• Çıkarılan metin
==*==
29 Haziran 2015 Pazartesi

BOSTON: Bir zamanlar fırtınalar estirirdim, eskisi gibi değilm şimdi değiştim.

Resmi tarihin yaptığı gibi yerlilerin bu kıtadaki binlerce yıllık geçmişini saymazsanız eğer, Amerikan tarihinin başladığı şehirlerden biri Boston. Zamanın Amerikası sayılan Büyük Britanya'dan gelen yüksek vergili çayı Kızılderili kıyafetleri giyip denize dökerek Amerikan bağımsızlığını fitillemiş. 1960'larda da Kennedy gibi bir cengaveri bağrından çıkardıktan sonra, "E daha ne yapayım" deyip, Harvard ve MIT cubbesini giyerek köşesine çekilmiş. Ne var ki pek turistik bir tarzı yok, kentin tarihine ilişkin okuma yapmak sokaklarında dolaşmaktan daha uzun sürüyor.



Boston'a dair bu yazıyı yazarken içimden bir ses şehre ilişkin ahkam kesmeye çok da hakkım olmadığını söylüyor. Zira, uzun New York gezimiz ile Doğu sefererimizin son ayağı olan Niagara Şelaleleri ziyaretimiz arasına sıkışmış ve planlaması çok da iyi yapılmamış bir güne mahkum ettik burayı.
New York'tan tahmin ettiğimizden daha geç bir saatte çıkıp yaklaşık iki buçuk üç saatlik bir yolculuğun ardından ulaştık Boston'a. Ancak şehir içindeki gezimiz biraz daha geç başladı çünkü otelimiz şehir merkezine yaklaşık 40 dakikalık araba yolculuğu mesafesindeydi. Boston pahalı bir şehir. Üstelik bu durum sadece doların TL karşısındaki güçlü konumundan kaynaklanmıyor. Amerika standartlarında da pahalı. Eğer rahatımdan taviz vermem diyenlerdenseniz şehir merkezinde ortalama bir otelde konaklamak için gecelik en az 250 doların üzerinde vermeniz gerekebilir. Biz de hem çok para vermeyelim hem de ertesi günkü uzun yolculuğumuz için iyi bir otelde dinlenelim dediğimiz için şehrin biraz dışındaki (Framingham'daki) Sheraton oteli iyi sayılabilecek bir fiyata ayarlıyoruz. Aslında bu durumda otel işini biraz son dakikaya bırakmış olmamın da payı vardı. Demem o ki yolunuz buraya düşecek olursa yapmanız gereken en önemli şeylerden biri oteli mümkün oldukça erken ayarlamak olmalı.
==*==
• Verilen malzeme

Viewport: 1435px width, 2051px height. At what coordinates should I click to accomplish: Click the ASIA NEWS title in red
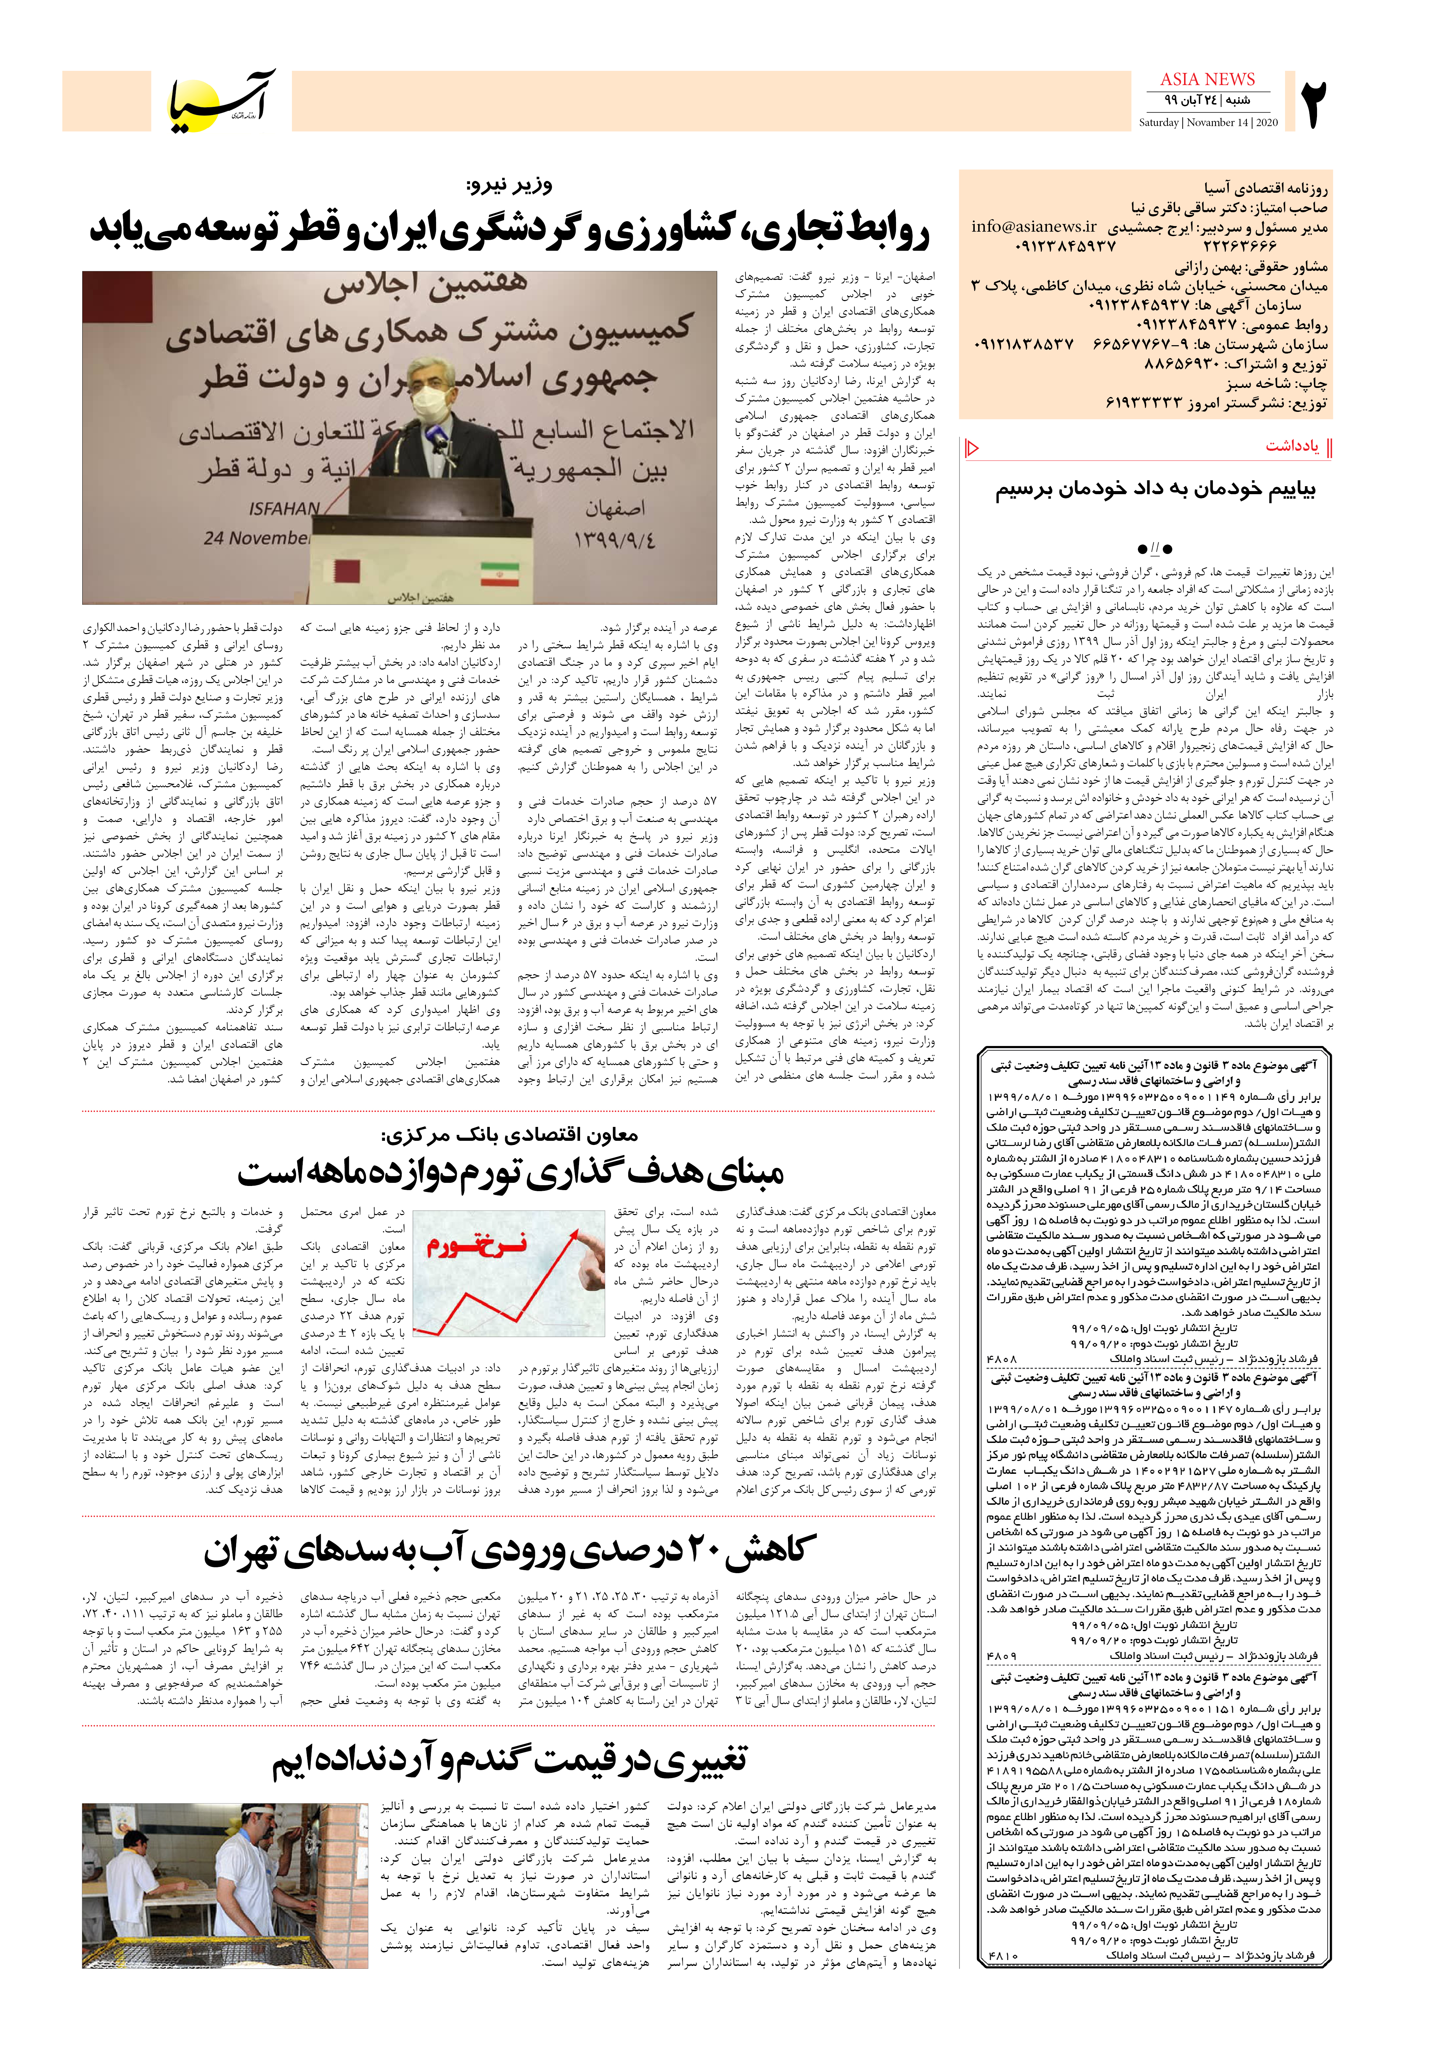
==*==
• Yapılacaklar
1. Boston yazısının "Resmi tarihin yaptığı" sözleriyle başlayan kısmını düzenleyip "daha uzun sürüyor." sözlerinden sonra bitirerek tekrar yazın. Bu kısımda "Kennedy" yerine "Lincoln" kullanın.
2. Boston yazısında adı geçen bütün şehirleri sıralayın.

• Çözülen görevler
1.
Resmi tarihin yaptığı gibi yerlilerin bu kıtadaki binlerce yıllık geçmişini saymazsanız eğer, Amerikan tarihinin başladığı şehirlerden biri Boston. Zamanın Amerikası sayılan Büyük Britanya'dan gelen yüksek vergili çayı Kızılderili kıyafetleri giyip denize dökerek Amerikan bağımsızlığını fitillemiş. 1960'larda da Lincoln gibi bir cengaveri bağrından çıkardıktan sonra, "E daha ne yapayım" deyip, Harvard ve MIT cubbesini giyerek köşesine çekilmiş. Ne var ki pek turistik bir tarzı yok, kentin tarihine ilişkin okuma yapmak sokaklarında dolaşmaktan daha uzun sürüyor.

2. Boston, New York, Framingham